▶ _Task requirements_:
Find every line in the entries below that contains the word "Select" and copy each of those lines. Case counts.

▶ _Supplied records_:

'''

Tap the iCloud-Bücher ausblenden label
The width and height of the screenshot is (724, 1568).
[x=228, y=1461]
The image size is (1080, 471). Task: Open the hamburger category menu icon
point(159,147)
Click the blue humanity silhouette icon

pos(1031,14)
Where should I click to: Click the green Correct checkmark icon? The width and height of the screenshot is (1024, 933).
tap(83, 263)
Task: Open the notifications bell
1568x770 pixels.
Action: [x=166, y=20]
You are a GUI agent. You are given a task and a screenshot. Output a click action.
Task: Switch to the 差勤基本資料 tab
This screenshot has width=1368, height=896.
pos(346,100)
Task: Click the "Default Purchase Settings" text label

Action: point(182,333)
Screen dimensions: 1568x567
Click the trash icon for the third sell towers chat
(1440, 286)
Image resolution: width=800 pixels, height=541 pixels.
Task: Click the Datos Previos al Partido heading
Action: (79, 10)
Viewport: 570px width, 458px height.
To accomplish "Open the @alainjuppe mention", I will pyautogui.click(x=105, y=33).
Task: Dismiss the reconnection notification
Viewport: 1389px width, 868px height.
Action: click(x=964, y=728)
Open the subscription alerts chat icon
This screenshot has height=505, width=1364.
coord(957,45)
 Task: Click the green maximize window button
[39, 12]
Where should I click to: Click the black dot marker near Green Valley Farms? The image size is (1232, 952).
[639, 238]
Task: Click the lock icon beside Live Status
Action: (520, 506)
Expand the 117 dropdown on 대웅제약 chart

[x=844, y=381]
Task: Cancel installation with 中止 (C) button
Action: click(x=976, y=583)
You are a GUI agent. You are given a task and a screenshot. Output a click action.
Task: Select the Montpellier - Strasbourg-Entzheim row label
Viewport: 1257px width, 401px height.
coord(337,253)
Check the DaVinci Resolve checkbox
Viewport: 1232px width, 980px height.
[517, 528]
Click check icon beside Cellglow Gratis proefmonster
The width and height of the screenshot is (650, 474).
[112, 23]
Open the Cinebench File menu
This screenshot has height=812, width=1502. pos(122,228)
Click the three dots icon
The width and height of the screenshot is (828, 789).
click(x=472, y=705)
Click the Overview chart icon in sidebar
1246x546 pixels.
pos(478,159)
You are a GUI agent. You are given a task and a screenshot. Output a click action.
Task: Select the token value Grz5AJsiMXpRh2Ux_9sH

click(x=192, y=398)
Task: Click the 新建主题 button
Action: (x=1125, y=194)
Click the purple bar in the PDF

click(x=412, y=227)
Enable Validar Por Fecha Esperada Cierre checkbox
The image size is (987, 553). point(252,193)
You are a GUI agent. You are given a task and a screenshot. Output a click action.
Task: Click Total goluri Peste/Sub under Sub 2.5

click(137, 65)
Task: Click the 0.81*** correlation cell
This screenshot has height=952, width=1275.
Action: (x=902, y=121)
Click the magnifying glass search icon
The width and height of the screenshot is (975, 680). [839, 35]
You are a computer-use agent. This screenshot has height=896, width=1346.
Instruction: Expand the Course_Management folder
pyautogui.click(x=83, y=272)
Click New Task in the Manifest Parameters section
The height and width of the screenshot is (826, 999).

'''

▶ _Exercise result_:
Task: Select the Montpellier - Strasbourg-Entzheim row label
Task: Select the token value Grz5AJsiMXpRh2Ux_9sH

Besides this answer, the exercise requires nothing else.